Jealousy is a common struggle.  It is sparked when someone else upstages you and gets something you want.  This can be very painful depending upon how selfish you are.  Instead of congratulating them, you fume in anger and think ill of them.  If you’re not careful, jealousy slithers like a viper into your heart and strikes your motivations and relationships.  It can poison you from living the life of love God intended.

If you don’t diffuse your anger by learning to love others, you may eventually begin plotting against them.  The Bible says that envy leads to fighting, quarreling, and every evil thing (James 3:16, 4:1-2).

There is a string of violent jealousy seen throughout Scripture.  It caused the first murder when Cain despised God’s acceptance of his brother’s offering. Sarah sent away her handmaiden because Hagar could bear children while Sarah could not.  Joseph’s brothers saw he was their father’s favorite, so they threw him in a pit and sold him as a slave.  Jesus was more loving, powerful, and popular than the chief priests, so they envied Him and plotted His betrayal and crucifixion.

You don’t usually get jealous of disconnected strangers.  The ones you’re tempted to jealous of are primarily in the same arena with you.  They go to your school, church,  run in your circles … or live in your house.  Yes, if you aren't careful, jealousy can also infect your friendship.

When we realize that love puts the needs of others above our own, we can refuse to let jealous creep into our hearts and we can refuse to invoke jealousy in others by bragging. Let the successes of your friends and loved ones draw you close together and let your own successes draw you closer to God by acknowledging His hand in every good thing in your life. But if selfishness rules, any good thing happening to someone else can be a catalyst for envy rather than congratulations. 

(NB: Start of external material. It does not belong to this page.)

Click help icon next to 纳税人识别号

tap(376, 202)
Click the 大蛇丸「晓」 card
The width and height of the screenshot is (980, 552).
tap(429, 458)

A loving husband/wife/friend/sister/brother doesn't mind the other person being better at something, having more fun, or getting more applause.  We need to see them as completing us, not competing with us.
  
It is time to let love, humility, and gratefulness destroy any jealousy that springs up in our heart.  It’s time to let other peoples successes draw us closer together and give us greater opportunities to show genuine love.

 My role is not to tally things up. It’s to love others like Christ loves the church. If he doesn't tally my horrible record against me, then I can’t do yours (which is actually not bad at all).  I have no right to keep records of wrongs.

I have a right to talk to people about things that upset me, but I am not the person to sit and judge.